El problema básicamente es que son tan chicas las variaciones porcentuales que nadie se atreve a decir que esto quedará de esta forma. Por eso creemos que habrá una reacción en algún momento por parte del presidente. Si no, estaríamos como en casos anteriores de reformas que no se pudieron implementar y no alcanzaron sus objetivos.

Por supuesto que es más fácil decir qué hay que hacer que hacerlo. Vemos que desde lo impositivo existen diversas propuestas, no se ve una fuerte recaudación. Pero es un principio, porque una vez que se implementa un nuevo impuesto luego es muy difícil sacarlo. Habrá que ver también qué resulta de la reforma laboral, donde ahí sí el Gobierno apunta a mayores cambios. Sin embargo, hay que tener en cuenta que el problema está en los aportes patronales pero pareciera que están bastante conformes en este sentido.

La orientación es la correcta, quizás los tiempos no. No apareció nada en este gradualismo con lo que uno pueda decir con certeza cómo sigue, de qué forma se va a paliar el déficit con estos pequeños ajustes. Estamos a la espera de que salga algo más concreto, porque me parece que las medidas están bien pero se va muy lento y eso puede significar que por ahí no se llegue.

Si bien no sabemos todavía bien cuál va a ser el desenlace sí hay varias cosas que se pueden saber, como que el gasto público total consolidado, que se encontraba normalmente en un 29 o 30% del PBI, ahora está en 46 o 47% y esto, con las medidas que se están adoptando, no cambia mayormente. Puede bajar 1 punto o 2 pero el tema es qué hacemos con la diferencia.

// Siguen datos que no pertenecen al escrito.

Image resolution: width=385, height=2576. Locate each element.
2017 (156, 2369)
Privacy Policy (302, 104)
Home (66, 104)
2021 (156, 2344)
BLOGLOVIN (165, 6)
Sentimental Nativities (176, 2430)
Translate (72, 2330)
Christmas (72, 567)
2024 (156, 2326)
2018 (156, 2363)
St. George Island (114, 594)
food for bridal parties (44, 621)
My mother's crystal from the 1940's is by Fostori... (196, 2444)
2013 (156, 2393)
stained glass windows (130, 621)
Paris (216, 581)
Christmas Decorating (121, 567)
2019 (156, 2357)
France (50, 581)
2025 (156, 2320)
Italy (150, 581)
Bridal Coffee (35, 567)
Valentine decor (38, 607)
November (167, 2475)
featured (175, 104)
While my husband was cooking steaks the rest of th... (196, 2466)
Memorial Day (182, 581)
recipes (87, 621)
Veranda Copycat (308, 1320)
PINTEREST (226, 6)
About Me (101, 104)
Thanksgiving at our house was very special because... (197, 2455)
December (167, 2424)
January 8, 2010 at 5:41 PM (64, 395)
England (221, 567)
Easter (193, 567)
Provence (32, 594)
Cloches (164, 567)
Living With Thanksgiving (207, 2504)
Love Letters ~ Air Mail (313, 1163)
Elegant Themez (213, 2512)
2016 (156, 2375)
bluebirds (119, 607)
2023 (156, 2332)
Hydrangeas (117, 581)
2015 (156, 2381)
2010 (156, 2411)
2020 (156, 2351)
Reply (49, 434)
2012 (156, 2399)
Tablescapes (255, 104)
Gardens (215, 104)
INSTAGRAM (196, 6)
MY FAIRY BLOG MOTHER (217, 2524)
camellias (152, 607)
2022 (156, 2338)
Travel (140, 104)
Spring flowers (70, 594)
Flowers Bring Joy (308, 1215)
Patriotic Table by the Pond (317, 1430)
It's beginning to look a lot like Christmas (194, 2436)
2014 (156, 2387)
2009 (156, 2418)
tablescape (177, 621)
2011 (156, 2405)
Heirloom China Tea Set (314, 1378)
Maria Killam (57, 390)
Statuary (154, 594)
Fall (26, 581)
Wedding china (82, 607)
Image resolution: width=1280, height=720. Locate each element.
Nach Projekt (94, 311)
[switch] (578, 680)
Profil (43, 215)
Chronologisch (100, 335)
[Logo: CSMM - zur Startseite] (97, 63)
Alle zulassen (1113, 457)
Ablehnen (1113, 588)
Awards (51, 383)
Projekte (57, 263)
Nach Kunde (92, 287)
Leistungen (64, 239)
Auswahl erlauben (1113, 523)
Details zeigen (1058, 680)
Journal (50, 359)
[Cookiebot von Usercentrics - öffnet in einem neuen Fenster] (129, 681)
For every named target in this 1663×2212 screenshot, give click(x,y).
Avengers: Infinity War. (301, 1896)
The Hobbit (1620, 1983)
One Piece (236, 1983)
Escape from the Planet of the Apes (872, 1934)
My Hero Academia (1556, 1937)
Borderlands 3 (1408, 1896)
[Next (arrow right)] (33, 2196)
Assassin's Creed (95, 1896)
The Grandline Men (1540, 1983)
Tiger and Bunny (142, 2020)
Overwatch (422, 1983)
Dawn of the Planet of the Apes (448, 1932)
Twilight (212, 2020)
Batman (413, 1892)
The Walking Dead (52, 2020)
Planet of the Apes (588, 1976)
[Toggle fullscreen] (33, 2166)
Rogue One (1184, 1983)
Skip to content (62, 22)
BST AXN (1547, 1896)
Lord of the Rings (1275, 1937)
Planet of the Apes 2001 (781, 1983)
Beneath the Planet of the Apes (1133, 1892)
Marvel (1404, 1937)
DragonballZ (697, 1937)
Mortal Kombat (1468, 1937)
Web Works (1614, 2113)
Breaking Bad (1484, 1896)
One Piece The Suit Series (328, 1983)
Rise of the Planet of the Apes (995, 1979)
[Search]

Esto implica serias dificultades frente a las necesidades de inversión. La inversión es la clave, sin eso no hay nada, y Argentina requeriría por lo menos un 23% del PBI para crecer al 5 o 6%. Sólo 30 países del mundo tienen más de ese nivel de inversión y esto es fundamental, hay que darse cuenta de que no podemos seguir esperando a ver qué pasa.

Además, con este tipo de cambio muchos no quieren traer el dinero, en un escenario donde el Banco Central compró aproximadamente 30.000 millones de dólares al Tesoro, para lo cual emitió Lebac. Todo eso complica mucho el panorama de la entidad monetaria, que debe resolver problemas fiscales y del día a día de la moneda. Y si bien las medidas antinflacionarias adoptadas son correctas también son un poco lentas. El año pasado tuvimos 40% de inflación y éste tendrá entre un 23 y 24%, cuando debería estar entre el 12 y el 17%. Ahora estamos casi 10 puntos más arriba de lo previsto.

En definitiva, se necesita una decisión de tipo política y tendrán que enfocarla de manera tal que no haya dudas pero, por ahora, no se ha concretado mucho y se mueve en pequeñas dosis. En el conjunto la orientación es la correcta, habrá que ver cómo se sigue avanzando en esta segunda mitad del mandato.